§ Your instructions: Please write out, exactly, every line of the listing from its first line through the one that includes "BICIKLIS történetek (611, 403)".
####################
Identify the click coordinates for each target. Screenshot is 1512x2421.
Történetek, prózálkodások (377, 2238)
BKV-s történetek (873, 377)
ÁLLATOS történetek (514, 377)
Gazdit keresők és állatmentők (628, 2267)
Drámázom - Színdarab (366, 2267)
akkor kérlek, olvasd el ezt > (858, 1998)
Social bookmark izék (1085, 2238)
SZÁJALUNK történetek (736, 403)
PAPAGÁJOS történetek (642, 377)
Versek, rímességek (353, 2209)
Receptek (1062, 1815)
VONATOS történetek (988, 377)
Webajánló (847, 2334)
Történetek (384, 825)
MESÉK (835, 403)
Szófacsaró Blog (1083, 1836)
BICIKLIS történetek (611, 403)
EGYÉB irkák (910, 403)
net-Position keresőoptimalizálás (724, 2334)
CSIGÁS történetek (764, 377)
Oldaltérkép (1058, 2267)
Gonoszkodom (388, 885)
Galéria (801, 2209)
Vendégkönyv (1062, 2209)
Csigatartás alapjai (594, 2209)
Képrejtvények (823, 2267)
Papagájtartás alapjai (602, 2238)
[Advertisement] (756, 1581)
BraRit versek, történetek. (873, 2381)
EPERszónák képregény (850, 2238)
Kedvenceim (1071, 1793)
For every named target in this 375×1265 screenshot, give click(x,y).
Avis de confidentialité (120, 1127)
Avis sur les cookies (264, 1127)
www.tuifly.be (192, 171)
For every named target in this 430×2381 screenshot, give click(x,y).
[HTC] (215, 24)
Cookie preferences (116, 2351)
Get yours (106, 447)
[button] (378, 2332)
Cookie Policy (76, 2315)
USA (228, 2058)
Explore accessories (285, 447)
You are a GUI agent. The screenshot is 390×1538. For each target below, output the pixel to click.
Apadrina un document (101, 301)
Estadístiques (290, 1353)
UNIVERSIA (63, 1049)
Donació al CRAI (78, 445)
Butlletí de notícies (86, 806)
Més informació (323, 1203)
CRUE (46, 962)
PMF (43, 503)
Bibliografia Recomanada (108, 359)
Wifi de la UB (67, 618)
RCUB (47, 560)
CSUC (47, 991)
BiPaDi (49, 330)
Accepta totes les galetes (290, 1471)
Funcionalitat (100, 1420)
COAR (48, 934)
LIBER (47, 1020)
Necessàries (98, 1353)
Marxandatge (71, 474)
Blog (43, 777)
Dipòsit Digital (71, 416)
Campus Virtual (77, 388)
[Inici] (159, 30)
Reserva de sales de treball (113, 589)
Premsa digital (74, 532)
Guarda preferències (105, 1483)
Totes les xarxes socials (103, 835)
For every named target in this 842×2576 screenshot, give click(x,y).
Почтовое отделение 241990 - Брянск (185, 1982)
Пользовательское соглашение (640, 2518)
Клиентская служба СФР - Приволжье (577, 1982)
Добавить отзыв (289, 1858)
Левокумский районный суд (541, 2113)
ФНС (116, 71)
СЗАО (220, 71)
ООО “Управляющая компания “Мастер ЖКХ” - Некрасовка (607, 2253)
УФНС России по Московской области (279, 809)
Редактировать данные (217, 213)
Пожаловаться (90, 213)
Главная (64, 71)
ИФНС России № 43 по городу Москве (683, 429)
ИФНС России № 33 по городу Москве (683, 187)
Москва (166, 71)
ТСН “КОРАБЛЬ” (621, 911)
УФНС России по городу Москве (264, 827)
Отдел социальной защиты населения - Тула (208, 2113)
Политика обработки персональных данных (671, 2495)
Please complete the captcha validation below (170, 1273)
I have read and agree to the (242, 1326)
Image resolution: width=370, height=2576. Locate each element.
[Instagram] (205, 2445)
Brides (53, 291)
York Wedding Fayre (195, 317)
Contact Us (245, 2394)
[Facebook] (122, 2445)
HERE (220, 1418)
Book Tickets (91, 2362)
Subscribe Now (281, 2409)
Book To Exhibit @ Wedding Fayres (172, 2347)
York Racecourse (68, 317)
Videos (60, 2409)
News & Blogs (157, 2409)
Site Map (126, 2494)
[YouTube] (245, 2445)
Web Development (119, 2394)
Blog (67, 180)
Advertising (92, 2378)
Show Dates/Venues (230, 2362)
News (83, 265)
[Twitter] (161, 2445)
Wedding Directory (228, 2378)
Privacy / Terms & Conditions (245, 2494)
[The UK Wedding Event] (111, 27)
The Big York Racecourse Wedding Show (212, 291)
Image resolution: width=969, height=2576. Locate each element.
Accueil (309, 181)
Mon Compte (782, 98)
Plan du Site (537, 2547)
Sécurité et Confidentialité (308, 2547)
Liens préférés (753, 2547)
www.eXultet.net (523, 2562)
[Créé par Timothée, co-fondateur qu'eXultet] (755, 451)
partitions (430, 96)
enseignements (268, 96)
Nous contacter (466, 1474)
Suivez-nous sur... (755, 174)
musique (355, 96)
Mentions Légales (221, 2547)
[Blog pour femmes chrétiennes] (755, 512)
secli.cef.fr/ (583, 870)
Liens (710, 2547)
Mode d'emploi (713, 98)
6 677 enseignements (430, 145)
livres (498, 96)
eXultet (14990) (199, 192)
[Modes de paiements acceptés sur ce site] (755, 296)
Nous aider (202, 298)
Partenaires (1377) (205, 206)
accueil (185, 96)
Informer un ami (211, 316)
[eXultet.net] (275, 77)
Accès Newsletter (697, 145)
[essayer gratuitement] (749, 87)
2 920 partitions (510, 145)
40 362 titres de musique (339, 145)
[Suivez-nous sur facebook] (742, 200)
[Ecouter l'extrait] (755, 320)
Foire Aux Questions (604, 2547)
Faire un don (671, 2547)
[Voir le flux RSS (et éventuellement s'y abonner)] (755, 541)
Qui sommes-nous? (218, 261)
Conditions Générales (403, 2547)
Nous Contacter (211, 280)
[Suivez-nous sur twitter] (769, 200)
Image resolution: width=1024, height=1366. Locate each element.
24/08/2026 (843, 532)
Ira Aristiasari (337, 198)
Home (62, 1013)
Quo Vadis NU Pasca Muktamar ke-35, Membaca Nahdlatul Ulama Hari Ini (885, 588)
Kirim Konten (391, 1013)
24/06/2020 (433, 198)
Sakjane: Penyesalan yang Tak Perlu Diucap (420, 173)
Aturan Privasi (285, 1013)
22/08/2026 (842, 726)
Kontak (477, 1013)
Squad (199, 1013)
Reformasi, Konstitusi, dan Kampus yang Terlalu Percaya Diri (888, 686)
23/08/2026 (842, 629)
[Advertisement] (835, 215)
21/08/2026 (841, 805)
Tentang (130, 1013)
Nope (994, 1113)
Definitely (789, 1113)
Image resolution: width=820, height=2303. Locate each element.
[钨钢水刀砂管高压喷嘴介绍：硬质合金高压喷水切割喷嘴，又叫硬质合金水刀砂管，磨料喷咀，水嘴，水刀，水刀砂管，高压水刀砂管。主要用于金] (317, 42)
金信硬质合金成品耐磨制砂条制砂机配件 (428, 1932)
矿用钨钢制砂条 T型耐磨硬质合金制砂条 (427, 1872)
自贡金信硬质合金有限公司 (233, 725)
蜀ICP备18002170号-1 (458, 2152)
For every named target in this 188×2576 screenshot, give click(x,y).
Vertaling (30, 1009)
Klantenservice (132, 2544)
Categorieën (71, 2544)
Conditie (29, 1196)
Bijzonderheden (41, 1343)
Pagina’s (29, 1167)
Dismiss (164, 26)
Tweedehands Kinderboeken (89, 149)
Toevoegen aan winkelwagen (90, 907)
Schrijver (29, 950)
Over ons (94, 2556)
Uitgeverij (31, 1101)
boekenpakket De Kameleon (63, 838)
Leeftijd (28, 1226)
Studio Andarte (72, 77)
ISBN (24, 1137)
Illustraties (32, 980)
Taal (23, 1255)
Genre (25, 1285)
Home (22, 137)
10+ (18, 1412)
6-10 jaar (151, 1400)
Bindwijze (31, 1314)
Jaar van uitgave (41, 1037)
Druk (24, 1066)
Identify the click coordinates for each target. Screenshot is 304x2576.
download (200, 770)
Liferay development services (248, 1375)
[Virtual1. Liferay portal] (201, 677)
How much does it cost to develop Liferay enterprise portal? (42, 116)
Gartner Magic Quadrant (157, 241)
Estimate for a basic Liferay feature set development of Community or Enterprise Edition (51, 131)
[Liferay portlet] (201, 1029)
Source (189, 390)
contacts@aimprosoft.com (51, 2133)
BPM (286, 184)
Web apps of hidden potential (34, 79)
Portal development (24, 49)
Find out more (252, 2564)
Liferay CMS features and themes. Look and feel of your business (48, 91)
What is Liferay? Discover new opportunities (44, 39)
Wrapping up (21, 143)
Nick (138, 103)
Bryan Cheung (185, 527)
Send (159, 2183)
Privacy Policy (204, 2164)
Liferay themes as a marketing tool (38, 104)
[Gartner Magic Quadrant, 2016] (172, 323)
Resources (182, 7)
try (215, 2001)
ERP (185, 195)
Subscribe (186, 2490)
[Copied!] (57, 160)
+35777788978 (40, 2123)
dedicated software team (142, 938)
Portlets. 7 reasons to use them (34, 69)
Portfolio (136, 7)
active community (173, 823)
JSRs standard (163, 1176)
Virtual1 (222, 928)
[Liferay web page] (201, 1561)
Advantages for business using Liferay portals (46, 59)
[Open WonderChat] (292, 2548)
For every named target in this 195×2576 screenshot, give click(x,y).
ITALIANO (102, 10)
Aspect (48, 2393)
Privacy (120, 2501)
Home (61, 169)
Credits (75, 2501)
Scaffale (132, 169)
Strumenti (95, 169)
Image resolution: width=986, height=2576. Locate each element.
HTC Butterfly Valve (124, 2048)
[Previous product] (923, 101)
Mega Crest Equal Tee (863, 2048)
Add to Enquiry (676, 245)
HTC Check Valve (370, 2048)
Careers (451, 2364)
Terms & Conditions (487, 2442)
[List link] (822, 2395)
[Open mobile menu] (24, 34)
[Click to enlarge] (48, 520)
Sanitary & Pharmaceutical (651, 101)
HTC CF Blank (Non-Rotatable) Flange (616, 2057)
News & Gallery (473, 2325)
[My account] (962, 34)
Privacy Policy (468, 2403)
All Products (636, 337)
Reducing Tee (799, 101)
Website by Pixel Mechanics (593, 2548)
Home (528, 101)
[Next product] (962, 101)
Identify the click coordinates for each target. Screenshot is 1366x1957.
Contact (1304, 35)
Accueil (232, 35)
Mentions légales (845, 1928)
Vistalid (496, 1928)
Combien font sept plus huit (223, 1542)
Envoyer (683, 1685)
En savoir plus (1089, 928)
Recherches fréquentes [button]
####################
§ Reply:
Identify the click coordinates for each target. Screenshot is 1512x2421.
Történetek, prózálkodások (377, 2238)
BKV-s történetek (873, 377)
ÁLLATOS történetek (514, 377)
Gazdit keresők és állatmentők (628, 2267)
Drámázom - Színdarab (366, 2267)
akkor kérlek, olvasd el ezt > (858, 1998)
Social bookmark izék (1085, 2238)
SZÁJALUNK történetek (736, 403)
PAPAGÁJOS történetek (642, 377)
Versek, rímességek (353, 2209)
Receptek (1062, 1815)
VONATOS történetek (988, 377)
Webajánló (847, 2334)
Történetek (384, 825)
MESÉK (835, 403)
Szófacsaró Blog (1083, 1836)
BICIKLIS történetek (611, 403)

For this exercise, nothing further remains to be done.